KAGHAN
--title of the Khazar ruler; comes from the Jewish word cohen, which means "priest". The first kaghan after the Khazar Empire adopted Judaism was Sabreil, and his wife was Serah. The name of the kaghan who staged the Khazar polemic and summoned to his court Jews, Greeks, and Arabs to interpret his dream is not known. According to Hebrew sources cited by Daubmannus, prior to the Khazars' conversion to Judaism the kaghan had a dream that he recounted to his daughter, or sister, Princess Ateh, in these words:
"I dreamed I was wading through waist-high water, reading a book.
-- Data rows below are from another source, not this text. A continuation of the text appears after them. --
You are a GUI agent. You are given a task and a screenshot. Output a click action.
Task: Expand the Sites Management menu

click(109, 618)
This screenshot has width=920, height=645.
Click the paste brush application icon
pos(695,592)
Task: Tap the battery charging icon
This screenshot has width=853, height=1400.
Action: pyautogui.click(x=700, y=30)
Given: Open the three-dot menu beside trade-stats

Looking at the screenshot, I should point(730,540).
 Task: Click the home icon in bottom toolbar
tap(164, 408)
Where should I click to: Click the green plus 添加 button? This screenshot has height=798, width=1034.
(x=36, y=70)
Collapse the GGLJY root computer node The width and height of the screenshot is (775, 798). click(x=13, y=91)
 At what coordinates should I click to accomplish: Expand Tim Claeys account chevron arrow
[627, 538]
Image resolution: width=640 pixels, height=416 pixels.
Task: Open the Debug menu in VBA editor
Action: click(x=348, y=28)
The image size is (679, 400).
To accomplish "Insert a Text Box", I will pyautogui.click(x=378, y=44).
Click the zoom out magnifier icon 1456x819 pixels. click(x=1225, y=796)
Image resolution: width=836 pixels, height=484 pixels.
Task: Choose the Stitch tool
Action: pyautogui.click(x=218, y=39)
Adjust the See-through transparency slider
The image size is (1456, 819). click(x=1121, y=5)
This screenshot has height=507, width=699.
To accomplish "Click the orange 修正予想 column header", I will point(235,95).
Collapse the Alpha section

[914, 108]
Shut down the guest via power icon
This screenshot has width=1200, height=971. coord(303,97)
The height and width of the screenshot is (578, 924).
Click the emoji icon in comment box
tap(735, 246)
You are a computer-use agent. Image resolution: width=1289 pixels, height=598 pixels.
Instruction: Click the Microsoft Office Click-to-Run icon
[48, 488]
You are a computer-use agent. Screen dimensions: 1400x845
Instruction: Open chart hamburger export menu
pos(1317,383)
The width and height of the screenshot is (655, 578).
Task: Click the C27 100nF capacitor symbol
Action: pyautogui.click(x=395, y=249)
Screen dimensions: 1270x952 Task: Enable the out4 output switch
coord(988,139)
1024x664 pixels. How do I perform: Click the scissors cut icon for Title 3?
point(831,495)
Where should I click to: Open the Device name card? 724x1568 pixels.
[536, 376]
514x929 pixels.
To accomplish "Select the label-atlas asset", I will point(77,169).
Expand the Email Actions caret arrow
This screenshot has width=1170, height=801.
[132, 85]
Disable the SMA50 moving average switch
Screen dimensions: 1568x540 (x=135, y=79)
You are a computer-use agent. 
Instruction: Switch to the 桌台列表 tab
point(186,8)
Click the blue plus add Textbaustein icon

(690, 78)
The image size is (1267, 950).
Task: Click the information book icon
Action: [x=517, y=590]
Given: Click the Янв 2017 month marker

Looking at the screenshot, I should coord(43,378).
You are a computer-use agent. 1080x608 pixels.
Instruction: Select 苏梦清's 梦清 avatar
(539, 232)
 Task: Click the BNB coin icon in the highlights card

The water was the Kura River, muddy. full of weeds, the kind you drink through your hair or a beard. Whenever a big wave comes along, I life up my book to keep it from getting wet, and then continue reading. The deep is nearby, and I have to finish reading before I reach it. Just then, an angel appears, a bird perched on its hand, and it says to me, 'The Lord is pleased by your intentions, but not your deeds.' Then I wake up and open my eyes. Even awake I am waist-high in water, in that same muddy Kura River with its weeds, I'm holding the same book, and before me stands the angel from my dream. That same angel, with the bird. I quickly shut my eyes, but the river, the angel, the bird and everything else are still there. I open my eyes--the same thing again. Horrible. I read from the book in my hand--'Let him who puts on shoes not boast'--and there I shut my eyes, but still see the end of the sentence: '. . . like him who has taken them off.' That very moment the angel's bird flew off and I opened my eyes. I could see the bird soaring away. And then I realized there was no more shutting of your eyes to the truth, no salvation in being blindfolded, no dream and no reality, no being awake or asleep. Everything is one and the same continuing eternal day and world, coiling around you like a snake. That is when I saw the vast, remote happiness as being small but close,; when I perceived the great cause as empty, and the small as my love. . . . And did what I did."